500mila eruo assegnati a 5 progetti di ricerca italiani

Si è chiusa con oltre 250 progetti candidati (98 in area onco-ematologia, 62 nelle malattie rare, 53 in neurologia e 43 in immunologia) la prima edizione di ‘Research to Care’, il bando a sostegno della ricerca scientifica indipendente italiana promosso dalla direzione medica di Sanofi Genzyme, divisione specialty care di Sanofi, per cui sono stati messi a disposizione di ricercatori provenienti da universita’,ospedali, IRCCS, ed enti di ricerca pubblici e privati di tutta Italia. 500mila euro che finanzieranno i cinque premi di ricerca vincitori.

I progetti vincitori sono:

Il primo progetto riguarda una piattaforma che educa il sistema immunitario del paziente a riconoscere il tumore al colon-retto, per studiarne i meccanismi di resistenza e diventarne ‘predatore’. Presentato dal team di ricerca al Comprehensive Cancer Center della Fondazione Policlinico universitario Agostino Gemelli IRCCS di Roma coordinato da Carmine Carbone, biologo molecolare di origine beneventana prestato alla ricerca oncologica.

Per l’area di oncologia: il progetto che mira a generare modelli pre-clinici in vivo per studi di immuno-oncologia, prendendo le mosse dal modello vivente dello Zebrafish, un pesce tropicale originario dell’Asia.

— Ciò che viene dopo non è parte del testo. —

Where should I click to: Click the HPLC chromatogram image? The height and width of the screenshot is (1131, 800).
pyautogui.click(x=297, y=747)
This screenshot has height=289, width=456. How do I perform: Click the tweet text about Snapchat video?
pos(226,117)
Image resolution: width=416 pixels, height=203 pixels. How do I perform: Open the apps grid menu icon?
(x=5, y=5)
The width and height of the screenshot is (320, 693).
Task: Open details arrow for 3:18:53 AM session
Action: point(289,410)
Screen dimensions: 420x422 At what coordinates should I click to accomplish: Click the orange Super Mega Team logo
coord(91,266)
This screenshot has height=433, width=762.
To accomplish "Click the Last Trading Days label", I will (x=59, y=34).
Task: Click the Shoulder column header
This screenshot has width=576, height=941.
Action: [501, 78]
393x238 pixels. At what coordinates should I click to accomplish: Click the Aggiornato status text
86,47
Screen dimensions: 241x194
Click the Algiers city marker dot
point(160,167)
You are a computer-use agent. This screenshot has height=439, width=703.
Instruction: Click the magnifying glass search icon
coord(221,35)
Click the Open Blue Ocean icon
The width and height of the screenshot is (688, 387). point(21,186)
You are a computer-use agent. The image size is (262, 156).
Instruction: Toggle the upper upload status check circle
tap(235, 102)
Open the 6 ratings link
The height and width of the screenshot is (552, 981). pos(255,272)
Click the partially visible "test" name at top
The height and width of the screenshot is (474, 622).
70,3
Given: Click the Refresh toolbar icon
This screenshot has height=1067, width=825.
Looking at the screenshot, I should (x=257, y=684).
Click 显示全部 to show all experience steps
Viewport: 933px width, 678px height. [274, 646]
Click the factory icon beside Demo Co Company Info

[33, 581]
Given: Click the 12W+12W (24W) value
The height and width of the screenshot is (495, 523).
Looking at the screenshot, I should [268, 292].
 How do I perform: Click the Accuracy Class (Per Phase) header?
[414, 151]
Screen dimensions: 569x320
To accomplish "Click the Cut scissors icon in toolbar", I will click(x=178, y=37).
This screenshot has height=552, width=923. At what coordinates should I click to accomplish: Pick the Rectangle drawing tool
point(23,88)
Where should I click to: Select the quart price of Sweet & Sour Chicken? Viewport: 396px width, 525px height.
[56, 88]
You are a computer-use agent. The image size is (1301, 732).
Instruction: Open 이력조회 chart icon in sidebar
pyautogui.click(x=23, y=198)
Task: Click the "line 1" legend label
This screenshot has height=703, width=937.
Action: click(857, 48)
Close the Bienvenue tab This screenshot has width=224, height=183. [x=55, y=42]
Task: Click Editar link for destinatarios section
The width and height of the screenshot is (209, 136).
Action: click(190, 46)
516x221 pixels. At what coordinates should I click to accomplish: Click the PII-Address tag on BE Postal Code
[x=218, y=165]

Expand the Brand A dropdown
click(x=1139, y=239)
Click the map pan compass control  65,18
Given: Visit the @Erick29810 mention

Presentato da Enrica Migliaccio, ricercatrice pugliese, oggi al dipartimento di oncologia sperimentale dell’Istituto Europeo di Oncologia di Milano.

Per l’area di immunologia: lo studio sul controllo epigenetico nell’artrite reumatoide e in altre malattie autoimmuni condotto da Francesca Santoni de Sio, torinese di nascita e milanese di  adozione, oggi all’IRCCS Ospedale San Raffaele.

Per le malattie rare: la ricerca che coniuga elementi innovativi sviluppati nel campo delle cellule staminali del sangue per una sperimentazione preclinica nella Gangliosidosi GM1 infantile, una rara malattia degenerativa da accumulo lisosomiale, per la quale a oggi non esiste una cura. si aggiudica il premio la milanese Alessandra Biffi, che dopo aver fatto ricerca nel mondo, oggi dirige la Clinica di Oncoematologia Pediatrica dell’ospedale universitario di Padova.

Per l’area di neurologia: lo studio sugli auto-anticorpi anti-NG2 come possibili biomarker per la progressione della sclerosi multipla, e’ stato premiato Giovanni Ferrara, ricercatore biologo, piacentino di adozione e oggi di base a Genova all’IRCCS Ospedale Policlinico San Martino.